I assume that if there is a need for it, you have the time to implement
a proper script to control gpg.  Sometimes new commands make sense, like
the --quick-sign-key I implemented for something John Gilmore was
hacking on.

> I am already doing this. Scripting the CLI is awkward and annoying,
> and the source code ends up giving no indication to the user what is
> actually happening unless you know the GPG CLI off by heart. See [1]


No, no.  You should never do it this way.  That is not scripting the
interface but feeding it with canned commands.  This will for sure
break.  For example the original author of GPA did it this way and it
broke with the next vesion of gpg.  It is entirely unreliable.  GnuPG
has a machine oriented interface for a reason; you are ignoring it.
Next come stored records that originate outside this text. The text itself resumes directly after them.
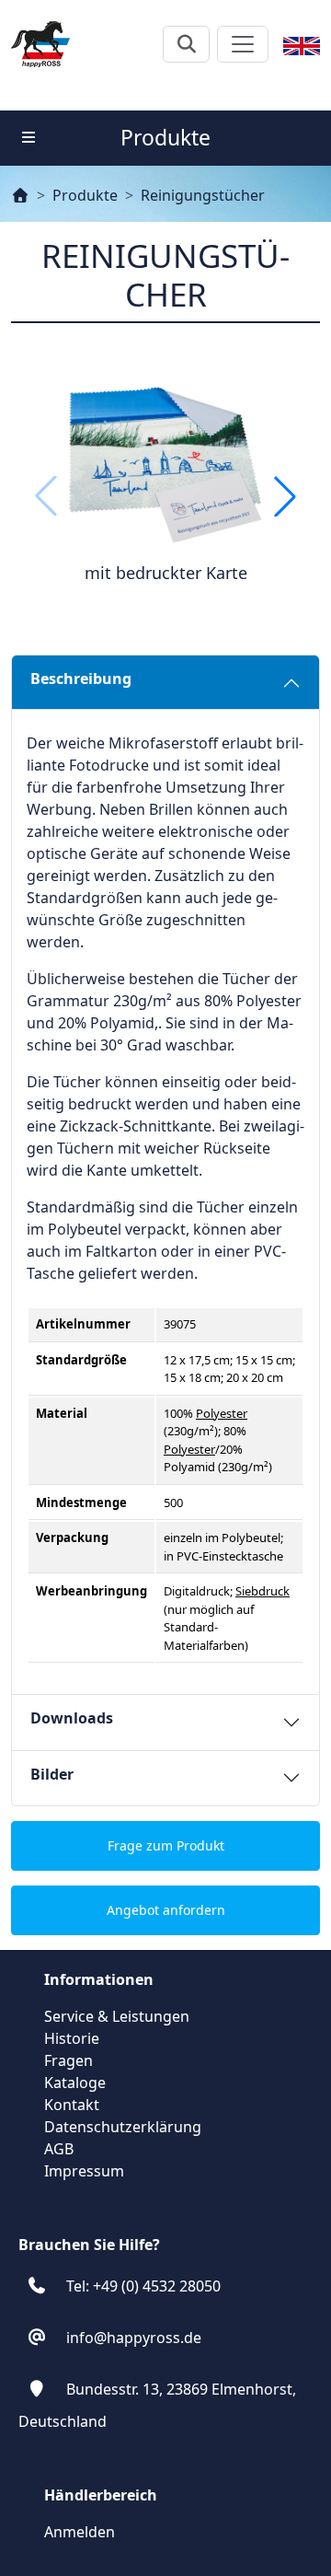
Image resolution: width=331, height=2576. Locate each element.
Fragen (68, 2060)
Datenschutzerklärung (122, 2127)
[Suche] (186, 44)
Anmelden (79, 2532)
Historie (71, 2038)
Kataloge (75, 2082)
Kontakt (71, 2104)
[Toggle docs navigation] (28, 137)
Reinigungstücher (203, 195)
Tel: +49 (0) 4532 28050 (143, 2286)
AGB (59, 2149)
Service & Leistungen (116, 2016)
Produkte (85, 195)
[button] (285, 496)
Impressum (84, 2171)
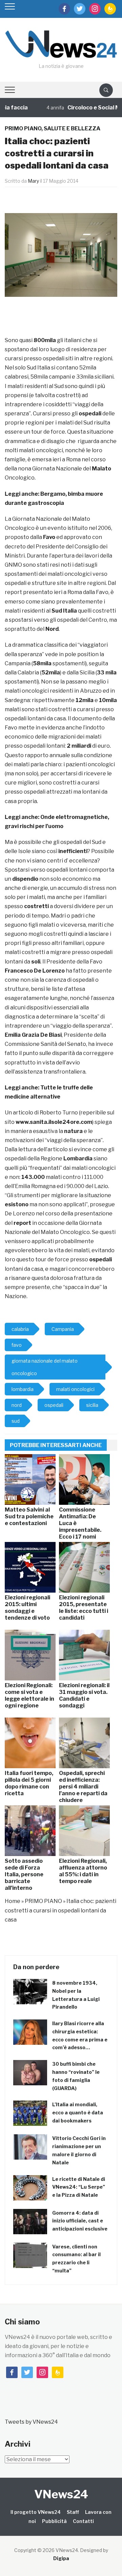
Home (12, 1901)
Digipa (61, 2558)
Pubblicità (54, 2521)
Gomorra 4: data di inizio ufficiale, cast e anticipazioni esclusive (79, 2221)
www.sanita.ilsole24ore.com (54, 1122)
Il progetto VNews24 (36, 2512)
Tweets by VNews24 (31, 2422)
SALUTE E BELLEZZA (72, 128)
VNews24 (61, 2494)
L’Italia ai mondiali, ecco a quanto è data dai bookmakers (77, 2112)
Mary (33, 181)
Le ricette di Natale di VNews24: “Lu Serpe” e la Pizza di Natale (78, 2187)
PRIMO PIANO (23, 128)
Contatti (83, 2521)
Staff (73, 2512)
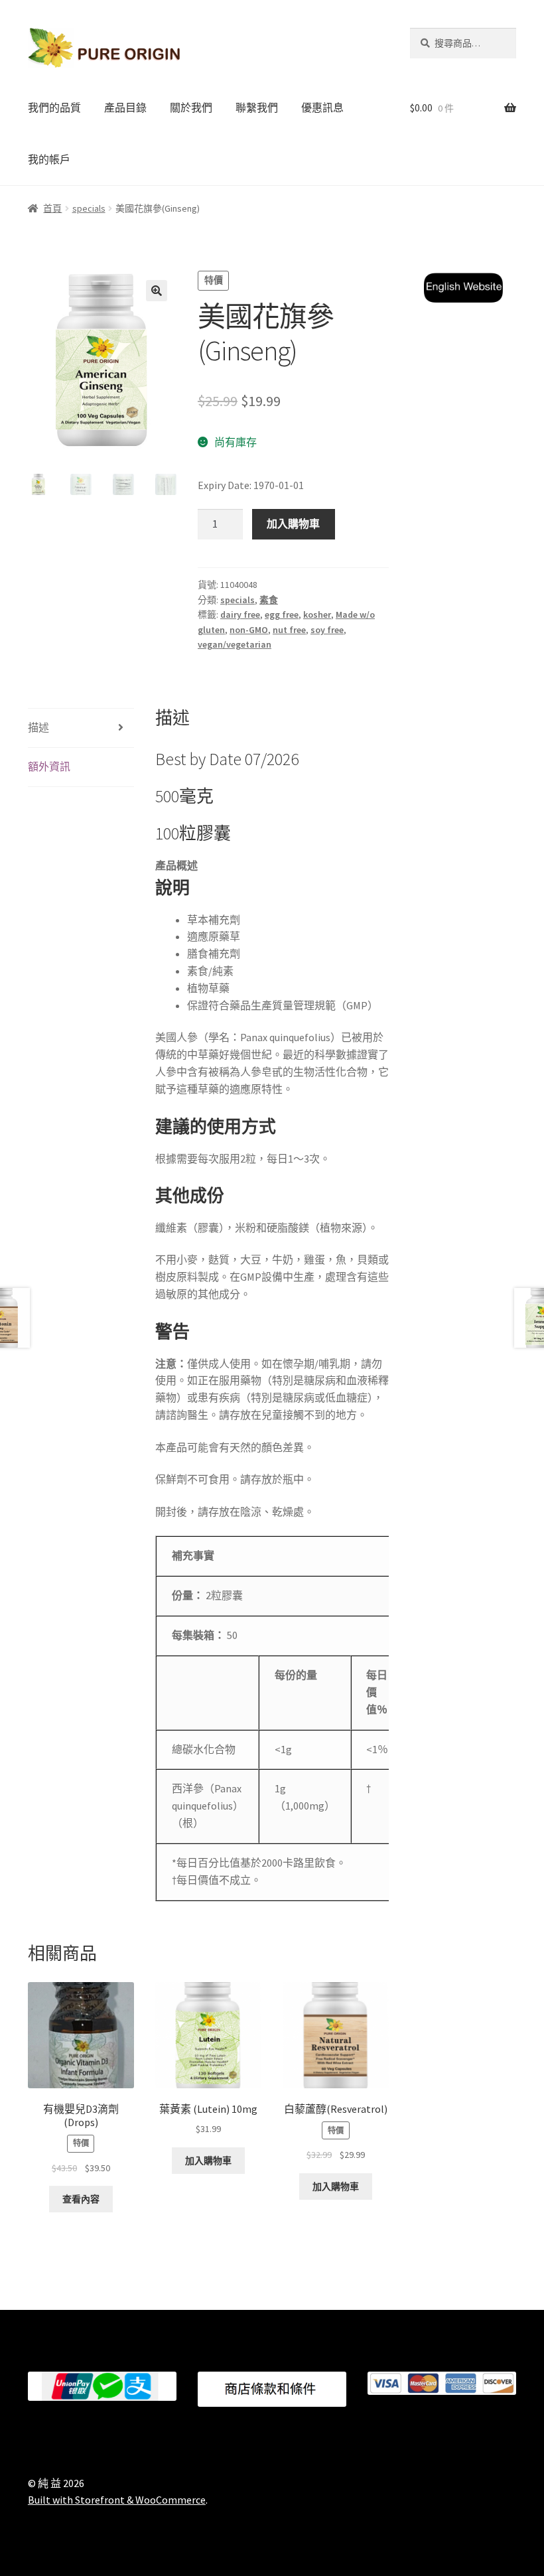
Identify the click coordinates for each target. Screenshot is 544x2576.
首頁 (52, 208)
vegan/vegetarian (234, 644)
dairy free (240, 614)
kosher (317, 614)
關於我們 (191, 107)
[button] (156, 290)
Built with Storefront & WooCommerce (117, 2499)
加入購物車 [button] (208, 2161)
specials (88, 208)
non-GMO (249, 630)
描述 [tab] (38, 727)
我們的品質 (54, 107)
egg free (282, 614)
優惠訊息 (322, 107)
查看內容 (81, 2199)
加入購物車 (293, 523)
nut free (289, 630)
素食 (268, 600)
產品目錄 (125, 107)
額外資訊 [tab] (49, 766)
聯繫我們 (257, 107)
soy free (327, 630)
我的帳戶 (49, 159)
Here is an extract from mail-signed-keys which uses the machine
interface as intended:

  gpg OTHEROPTIONS --check-sigs --with-colons 2>/dev/null \
       | awk -F: -v signedby="$signedby" '
  BEGIN	      { sendmail="/usr/lib/sendmail -oi -t " }
  $1 == "pub"   { nextkid=$5; nextuid=$10
  		if( uidcount > 0 ) { myflush() }
  		kid=nextkid; uid=nextuid; next
  	      }
  $1 == "uid"   { uid=$10 ; next }
  $1 == "sig" && $2 == "!" && $5 == signedby  { uids[uidcount++] = uid; next }
  END	      {  if( uidcount > 0 ) { myflush() } }
  '

Using --gen-key is more complicated, though.  You need to wait for
"[GNUPG:] GET_LINE", switch on the following argument
(e.g. "keygen.algo") and send appropriate answers.  If you not know the
argument, just answer with a LF which takes the default.  You should see
"GOT_IT" line next; if not something went wrong.  You can do that with
awk or perl, or whatever you like.

> Seriously though, it is bad UX experience to go several steps without
> being able to correct yourself.

Yeah well, but in the last 16 years that was not a real problem.
Implementing such extras is easy but testing them takes lots of time.


Salam-Shalom,

   Werner

-- 
Die Gedanken sind frei.  Ausnahmen regelt ein Bundesgesetz.